* [Short exercise]:
Find every line in the records that contains the string "coordinates" and copy each of those lines.

* [Given entries]:
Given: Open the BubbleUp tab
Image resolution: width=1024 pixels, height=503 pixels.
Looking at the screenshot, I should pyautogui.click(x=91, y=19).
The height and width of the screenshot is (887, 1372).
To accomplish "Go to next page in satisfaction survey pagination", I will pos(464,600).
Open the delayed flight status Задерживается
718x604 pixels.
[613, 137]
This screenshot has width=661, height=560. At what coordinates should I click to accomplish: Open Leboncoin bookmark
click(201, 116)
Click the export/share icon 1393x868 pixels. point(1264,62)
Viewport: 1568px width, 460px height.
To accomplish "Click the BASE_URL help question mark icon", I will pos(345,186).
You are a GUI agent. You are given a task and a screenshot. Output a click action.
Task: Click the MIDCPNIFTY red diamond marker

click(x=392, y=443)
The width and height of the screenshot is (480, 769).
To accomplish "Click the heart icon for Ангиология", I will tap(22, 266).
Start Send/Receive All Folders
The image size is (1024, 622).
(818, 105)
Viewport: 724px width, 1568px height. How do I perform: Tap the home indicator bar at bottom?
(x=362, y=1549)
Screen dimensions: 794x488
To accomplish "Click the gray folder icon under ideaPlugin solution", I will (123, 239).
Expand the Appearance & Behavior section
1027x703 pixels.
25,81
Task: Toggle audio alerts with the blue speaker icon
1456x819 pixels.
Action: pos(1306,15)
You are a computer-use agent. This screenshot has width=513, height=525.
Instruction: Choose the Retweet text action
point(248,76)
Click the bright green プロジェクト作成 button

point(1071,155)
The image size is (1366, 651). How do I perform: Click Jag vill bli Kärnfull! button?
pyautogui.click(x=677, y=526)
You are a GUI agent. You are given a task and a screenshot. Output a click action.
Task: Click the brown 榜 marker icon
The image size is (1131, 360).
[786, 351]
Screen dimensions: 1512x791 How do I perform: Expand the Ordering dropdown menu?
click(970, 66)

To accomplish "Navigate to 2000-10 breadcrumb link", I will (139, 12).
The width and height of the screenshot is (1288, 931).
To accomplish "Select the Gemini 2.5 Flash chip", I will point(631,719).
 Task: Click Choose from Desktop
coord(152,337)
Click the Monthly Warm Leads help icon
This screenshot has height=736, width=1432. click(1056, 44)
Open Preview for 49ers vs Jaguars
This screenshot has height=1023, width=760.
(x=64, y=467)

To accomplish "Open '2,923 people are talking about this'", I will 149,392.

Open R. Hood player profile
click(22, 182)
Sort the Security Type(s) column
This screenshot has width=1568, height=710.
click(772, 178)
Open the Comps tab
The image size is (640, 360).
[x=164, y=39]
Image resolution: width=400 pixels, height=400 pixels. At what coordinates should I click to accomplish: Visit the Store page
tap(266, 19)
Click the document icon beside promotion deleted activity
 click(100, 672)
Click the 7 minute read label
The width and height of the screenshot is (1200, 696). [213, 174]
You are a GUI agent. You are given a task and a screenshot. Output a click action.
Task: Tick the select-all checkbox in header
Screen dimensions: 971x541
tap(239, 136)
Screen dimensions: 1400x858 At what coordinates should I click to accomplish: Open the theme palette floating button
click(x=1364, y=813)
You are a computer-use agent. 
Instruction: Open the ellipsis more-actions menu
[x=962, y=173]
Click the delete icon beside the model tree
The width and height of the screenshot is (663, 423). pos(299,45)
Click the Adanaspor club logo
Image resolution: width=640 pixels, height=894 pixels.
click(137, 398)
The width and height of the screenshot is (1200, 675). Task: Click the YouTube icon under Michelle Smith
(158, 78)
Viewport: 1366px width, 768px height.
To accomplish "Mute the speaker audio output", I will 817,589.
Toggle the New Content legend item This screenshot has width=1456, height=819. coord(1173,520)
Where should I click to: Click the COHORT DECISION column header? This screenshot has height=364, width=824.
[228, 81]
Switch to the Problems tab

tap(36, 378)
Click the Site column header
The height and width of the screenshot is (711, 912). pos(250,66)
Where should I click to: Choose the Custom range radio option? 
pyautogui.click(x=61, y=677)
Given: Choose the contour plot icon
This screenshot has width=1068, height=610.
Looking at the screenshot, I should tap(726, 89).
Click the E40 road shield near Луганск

* [Full answer]:
This screenshot has width=661, height=560. At what coordinates should I click to accomplish: Open Leboncoin bookmark
Image resolution: width=400 pixels, height=400 pixels. At what coordinates should I click to accomplish: Visit the Store page
Screen dimensions: 1400x858 At what coordinates should I click to accomplish: Open the theme palette floating button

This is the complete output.